Ticket to Heaven made my teenaged blood run like ice water as I watched it on cable TV at 2 am in the morning. That is the prime way to see it--when you're sleep-deprived and vulnerable, as David certainly is throughout.
Birth (US, Jonathan Glazer, 2004)
Glazer's remarkable film begins with Harris Savides' stalking camera, backed with Alexandre Desplat's racking, ticking score, as it follows a nameless man jogging through Central Park before he crumples into death. The movie then takes up years later as his uptown, one-time fiancee Anna (the unforgettable Nicole Kidman) is ready to be married again to a perfectly kind gentleman (Danny Huston). But, at the announcement party, she's surprised--to the utmost--by a visit from a child (the excellent Cameron Bright) who claims that he is the reincarnation of her departed lover. He knows all their intimate details, and has a wisened demeanor that suggests an old soul. This is too much to take for the still-shaken Anna, who puts up all the expected arguments against the possibility of this case being true. But, still, shucking the advise of her family (headed by mother Lauren Bacall) and her new fiancee, she gives in. And here I stop, because the film poses unlikely questions that are rarely approached in film.

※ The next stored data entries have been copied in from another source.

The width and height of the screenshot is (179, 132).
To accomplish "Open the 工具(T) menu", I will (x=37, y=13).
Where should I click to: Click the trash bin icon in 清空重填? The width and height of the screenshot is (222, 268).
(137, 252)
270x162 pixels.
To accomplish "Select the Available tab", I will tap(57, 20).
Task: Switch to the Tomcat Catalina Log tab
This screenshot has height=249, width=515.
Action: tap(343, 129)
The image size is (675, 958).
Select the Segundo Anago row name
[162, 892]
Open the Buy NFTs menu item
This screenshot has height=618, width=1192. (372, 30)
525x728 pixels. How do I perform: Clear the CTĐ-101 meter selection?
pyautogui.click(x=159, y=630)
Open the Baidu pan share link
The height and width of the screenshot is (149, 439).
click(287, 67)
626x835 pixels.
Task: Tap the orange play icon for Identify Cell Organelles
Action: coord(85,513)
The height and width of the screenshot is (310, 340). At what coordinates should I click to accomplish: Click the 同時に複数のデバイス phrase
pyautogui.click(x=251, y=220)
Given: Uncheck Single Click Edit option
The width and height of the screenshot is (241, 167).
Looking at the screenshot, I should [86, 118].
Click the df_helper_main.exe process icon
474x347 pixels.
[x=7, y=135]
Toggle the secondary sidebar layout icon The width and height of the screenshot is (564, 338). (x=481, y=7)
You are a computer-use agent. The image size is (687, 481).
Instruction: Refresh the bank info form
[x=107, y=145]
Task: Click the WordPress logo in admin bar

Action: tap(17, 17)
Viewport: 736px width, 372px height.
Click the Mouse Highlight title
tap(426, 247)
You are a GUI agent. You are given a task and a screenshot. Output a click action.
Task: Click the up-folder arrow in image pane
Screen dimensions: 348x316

Birth--gifted with Desplat's fine, unsettling score--is a movie about hope, yes, but it's also one about terrifying disappointment and the endless, nagging query into what could have been.
As a bonus, here's a photo gallery of thirty more perhaps more straightforwardly horrific, and perhaps expected, and hopefully unexpected choices, in case you've seen all of the previous films:
Our Mother's House (UK, Jack Clayton, 67)
Midnight Express (UK, Alan Parker, 78)
High Plains Drifter (US, Clint Eastwood, 76)
Southern Comfort (US, Walter Hill, 81)
Zodiac (US, David Fincher, 2007)
The Vanishing (Netherlands/France/West German, George Sluzier, 88)
Detour (US, Edgar G. Ulmer, 45)
Uncle Boonmee Who Can Recall His Past Lives (Thailand, Apichatpong Weerasethakul, 2010)
Brazil (UK, Terry Gilliam, 85)
M (Germany, Fritz Lang, 31)
Missing (US, Constatine Costa-Gavras, 82)
The Parallax View (US, Alan J. Pakula, 74)
We Need to Talk About Kevin (US/UK, Lynne Ramsay, 2010)
Blow Up (UK, Michelangelo Antonioni, 66)
Nightmare Alley (US, Edmund Goulding, 47)
Neighbors (US, John G. Avildsen, 81)
Fail-Safe (US, Sidney Lumet, 64)
Macbeth (UK, Roman Polanski, 71)
Funny Games (Germany/Austria, Michael Haneke, 97)
Shoot (US/Canada, Harvey Hart, 76)
Bad Lieutenant (US, Abel Ferrara, 92)
Sorcerer (US, William Friedkin, 77)
Woman in the Dunes (Japan, Hiroshi Teshigahara, 64)
Contagion (US, Steven Soderburgh, 2011)
The happiest--or so it may seem--Halloween to you all!